MT-ND5 codes for the mitochondrially encoded NADH:Ubiquinone Oxidoreductase Core Subunit 5, essential for the catalytic activity and assembly of complex I, which catalyses electron transfer from NADH through the respiratory chain, using ubiquinone as an electron acceptor [101]. This gene has been associated with eye diseases as Leber Hereditary Optic Neuropathy (LHON) [102]. Another variant in this gene, rs267606894A (12770A > G), has also been associated with age-related macular degeneration (AMD) in 17,832 controls and 16,144 advanced AMD cases of European ancestry from the International AMD Genomics Consortium (IAMDGC) dataset [103]. In kidney, two MT-ND5 pathogenic variants, the m.13513G > A and the m.13514A > G, have been involved in adult-onset kidney disease in three unrelated patients [45]. In our study, four polymorphisms in MT-ND5 (rs2853499, rs28359172, rs2853503 and rs28359178) were associated with eGFR both in the Overall and Non-Diabetic Cohorts. A recent analysis in the UKB by Yonova-Doing et al. showed 16 mitochondrial variants associated with parameters of renal function (SCr, SCysC and eGFR) [51], 10 of them confirmed by our results (MT-HV2-rs869183622, MT-RNR2-rs2854128, MT-RNR2-rs3928306, MT-RNR2-rs2854131, MT-CO1-7028C, MT-ND5-rs2853499, MT-ND5-rs2853503, MT-CYB-rs2853506, MT-5-rs2857290 and MT-ND4-rs2853493). Interestingly, our analysis, not only confirms the association of rs2853499 and rs2853503 variants in MT-ND5 with serum variables, but also newly identifies the MT-ND5-rs41535848G variant, along with the mitochondrial haplogroup X, associated with higher risk of ESKD in the Overall/Non-Diabetic Cohorts, emphasising the role of this gene in kidney disease. Two variants in MT-ND5, G12372A (rs2853499) and G13708A (rs28359178) were associated with practically all serum variables in the Overall and Non-Diabetic cohorts, along with mitochondrial haplogroup U, in line with the study by Yonova-Doing et al. [51]. Another defining mutation for haplogroup U, MT-ND4-G11467A (rs2853493), was associated with eGFRCreaCysC in the Non-Diabetic Cohort. MT-ND4 codes the core subunit 4 of the mitochondrial membrane respiratory chain NADH dehydrogenase (Complex I), which catalyses electron transfer from NADH through the respiratory chain, using ubiquinone as an electron acceptor, essential for the catalytic activity and assembly of complex I [101, 104, 105].

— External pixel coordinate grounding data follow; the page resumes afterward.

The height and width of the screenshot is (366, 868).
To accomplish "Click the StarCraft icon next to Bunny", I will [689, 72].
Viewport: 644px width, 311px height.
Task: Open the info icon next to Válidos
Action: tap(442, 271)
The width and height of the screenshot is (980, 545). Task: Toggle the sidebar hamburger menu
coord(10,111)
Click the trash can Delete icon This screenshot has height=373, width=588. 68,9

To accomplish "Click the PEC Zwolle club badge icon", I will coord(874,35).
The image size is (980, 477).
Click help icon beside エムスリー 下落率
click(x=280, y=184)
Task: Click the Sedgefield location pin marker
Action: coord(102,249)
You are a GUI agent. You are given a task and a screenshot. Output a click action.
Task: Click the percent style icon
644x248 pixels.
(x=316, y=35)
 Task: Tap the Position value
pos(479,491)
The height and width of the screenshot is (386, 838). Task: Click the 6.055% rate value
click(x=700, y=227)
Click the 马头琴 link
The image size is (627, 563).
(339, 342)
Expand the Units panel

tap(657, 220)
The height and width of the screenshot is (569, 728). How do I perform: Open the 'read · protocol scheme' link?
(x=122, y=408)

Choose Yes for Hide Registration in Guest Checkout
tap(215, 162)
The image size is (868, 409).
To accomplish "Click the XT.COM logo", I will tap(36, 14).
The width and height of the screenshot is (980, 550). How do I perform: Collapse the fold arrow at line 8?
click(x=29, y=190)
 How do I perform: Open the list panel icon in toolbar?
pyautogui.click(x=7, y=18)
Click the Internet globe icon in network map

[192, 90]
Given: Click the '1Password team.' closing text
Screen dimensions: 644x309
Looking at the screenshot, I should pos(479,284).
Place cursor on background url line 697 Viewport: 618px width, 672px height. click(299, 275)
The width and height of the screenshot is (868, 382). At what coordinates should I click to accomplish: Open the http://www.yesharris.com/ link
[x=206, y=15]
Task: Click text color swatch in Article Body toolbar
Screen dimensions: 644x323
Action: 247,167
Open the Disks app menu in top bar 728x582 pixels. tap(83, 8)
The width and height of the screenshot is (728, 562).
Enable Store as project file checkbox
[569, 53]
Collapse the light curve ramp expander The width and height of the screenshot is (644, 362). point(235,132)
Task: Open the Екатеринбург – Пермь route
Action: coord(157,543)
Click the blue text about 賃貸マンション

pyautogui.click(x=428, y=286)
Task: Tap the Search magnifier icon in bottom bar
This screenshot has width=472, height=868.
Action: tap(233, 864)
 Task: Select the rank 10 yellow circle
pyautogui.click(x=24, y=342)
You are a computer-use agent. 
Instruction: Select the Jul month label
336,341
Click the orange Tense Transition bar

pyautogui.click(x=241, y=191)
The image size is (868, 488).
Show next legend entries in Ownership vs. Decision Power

In our study, mitochondrial haplogroup H, along with its defining mutations MT-RNR2-G2706A (rs2854128) and MT-CO1-T7028C, were associated with all the serum variables across all cohorts, confirming the results by Yonova-Doing et al. for eGFR, SCr and SCysC [51]. The study by Yonova-Doing et al. provided a comprehensive atlas of mitochondrial associations, for a set of 877 complex traits, including kidney phenotypes, but mostly related to kidney function, such as SCr, SCysC and related eGFR [51]. Our study, with a focus on kidney diseases, adds new and specific evidence on CKD, DKD and ESKD and those kidney conditions that may cause injury in the kidneys through the ‘kidney damage’ composite variable. Therefore, our analyses provide more precise evidence on the susceptibility of individuals to kidney disease in different stages and also in a more comprehensive context, as we stratified by diabetes to account for the influence of this condition and identify markers of susceptibility in this specific group of patients.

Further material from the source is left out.